Efficient intervention of growth and infiltration of primary adult T-cell leukemia cells by an HIV protease inhibitor, ritonavir.

Adult T-cell leukemia (ATL), an aggressive malignancy of CD4+ T cells associated with human T-cell leukemia virus type I (HTLV-I) infection, carries a very poor prognosis because of the resistance of leukemic cells to any conventional regimen, including chemotherapy. We examined the effect of ritonavir, an HIV protease inhibitor, on HTLV-I-infected T-cell lines and primary ATL cells and found that it induced apoptosis and inhibited transcriptional activation of NF-kappaB in these cells.
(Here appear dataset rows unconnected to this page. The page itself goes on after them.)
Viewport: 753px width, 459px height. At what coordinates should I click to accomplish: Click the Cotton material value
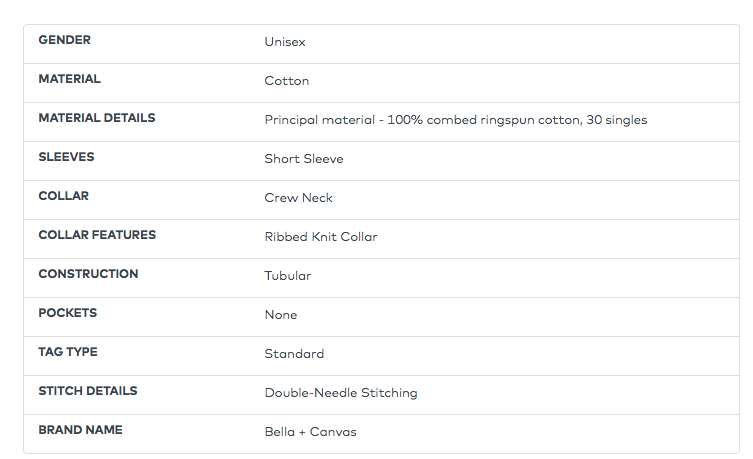[x=287, y=81]
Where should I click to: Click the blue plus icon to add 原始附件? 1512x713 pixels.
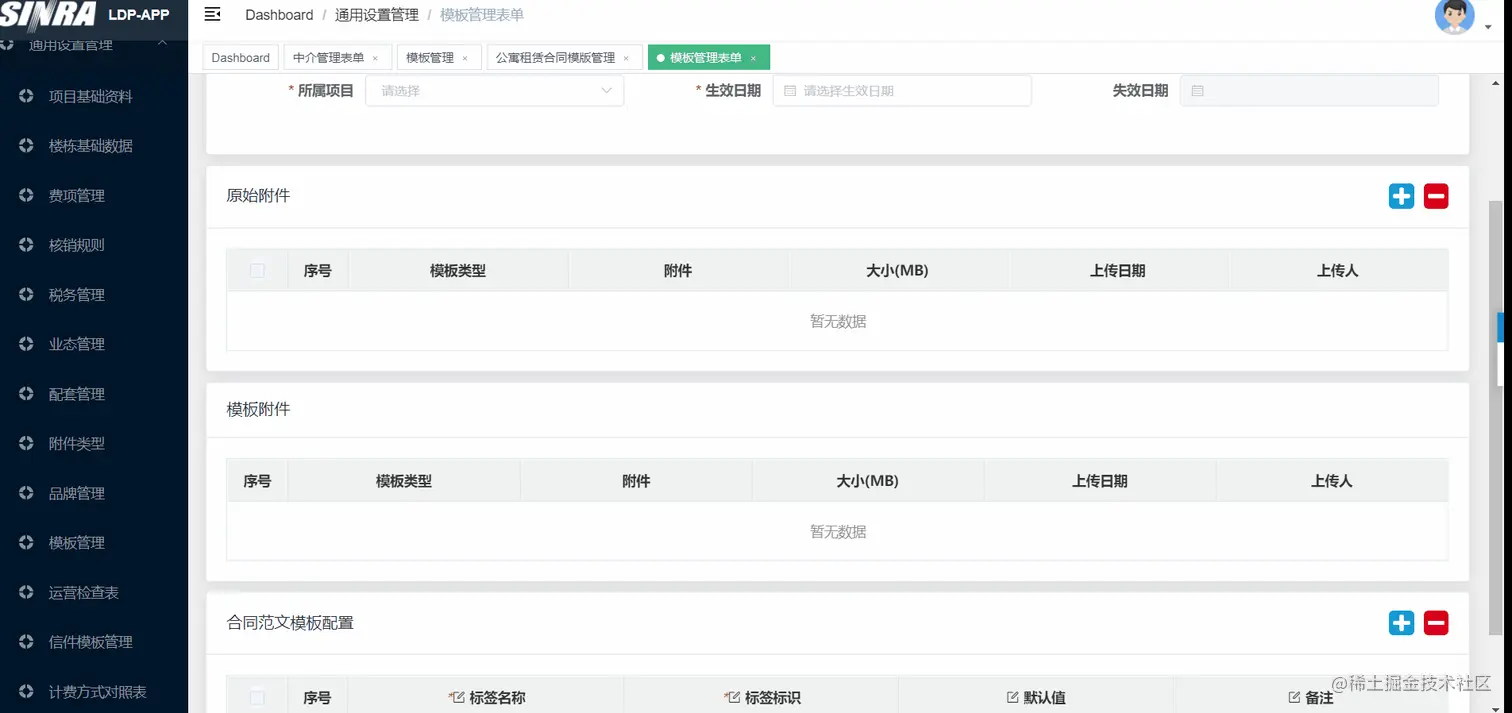(1400, 196)
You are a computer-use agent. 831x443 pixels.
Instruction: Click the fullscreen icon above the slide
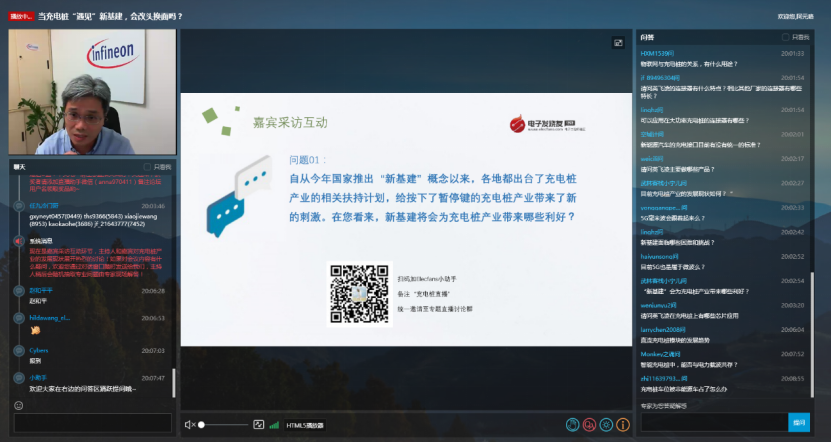618,43
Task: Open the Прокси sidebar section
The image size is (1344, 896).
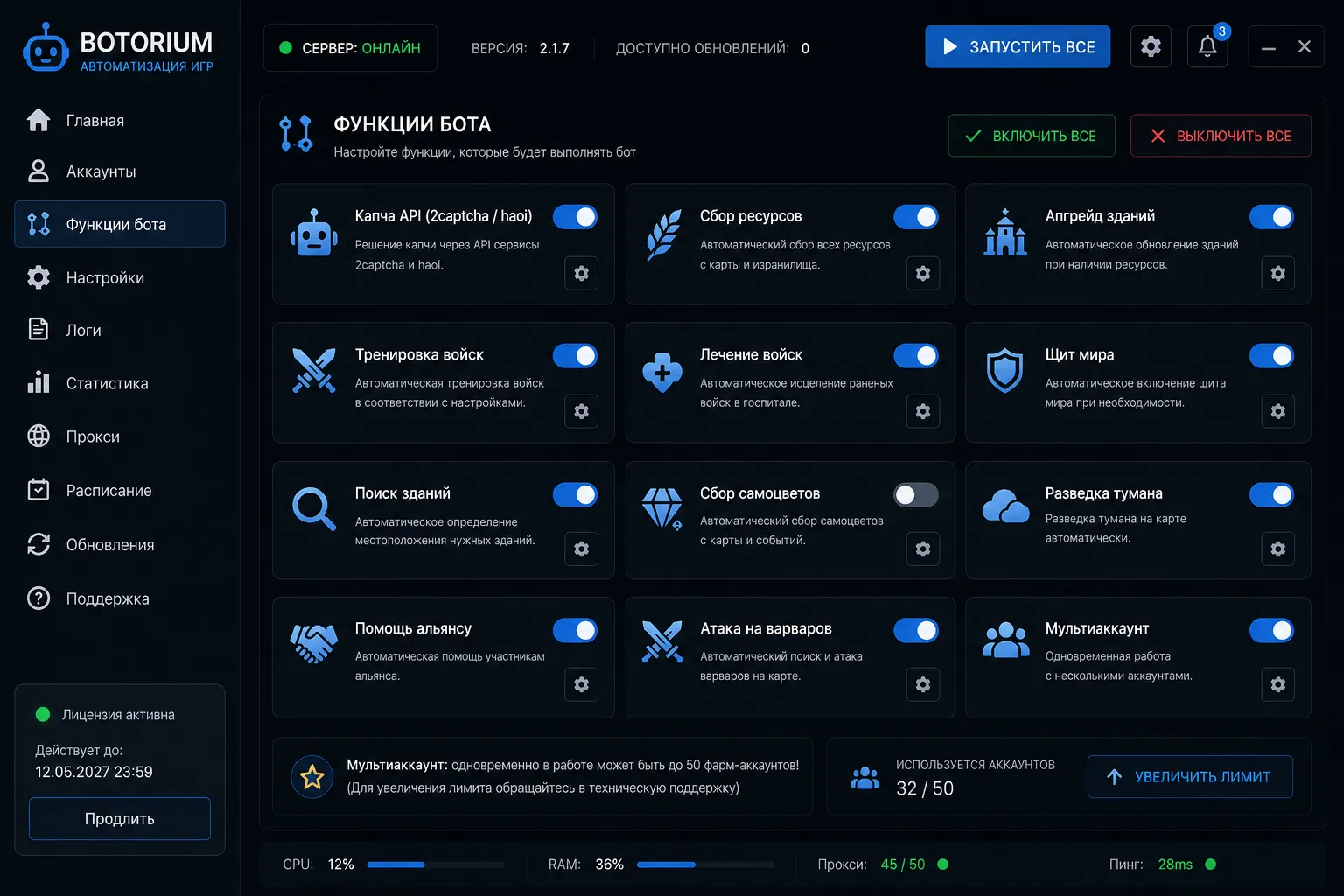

Furthermore, ritonavir inhibited expression of Bcl-xL, survivin, c-Myc, and cyclin D2, the targets of NF-kappaB. In nonobese diabetic/severe combined immunodeficient (NOD/SCID)/gammacnull (NOG) mice, ritonavir very efficiently prevented tumor growth and leukemic infiltration in various organs of NOG mice at the same dose used for treatment of patients with AIDS. Our data indicate that ritonavir has potent anti-NF-kappaB and antitumor effects and might be clinically applicable for treatment of ATL. These results would provide a new concept and novel platform for new drug development of leukemia and solid cancer as well.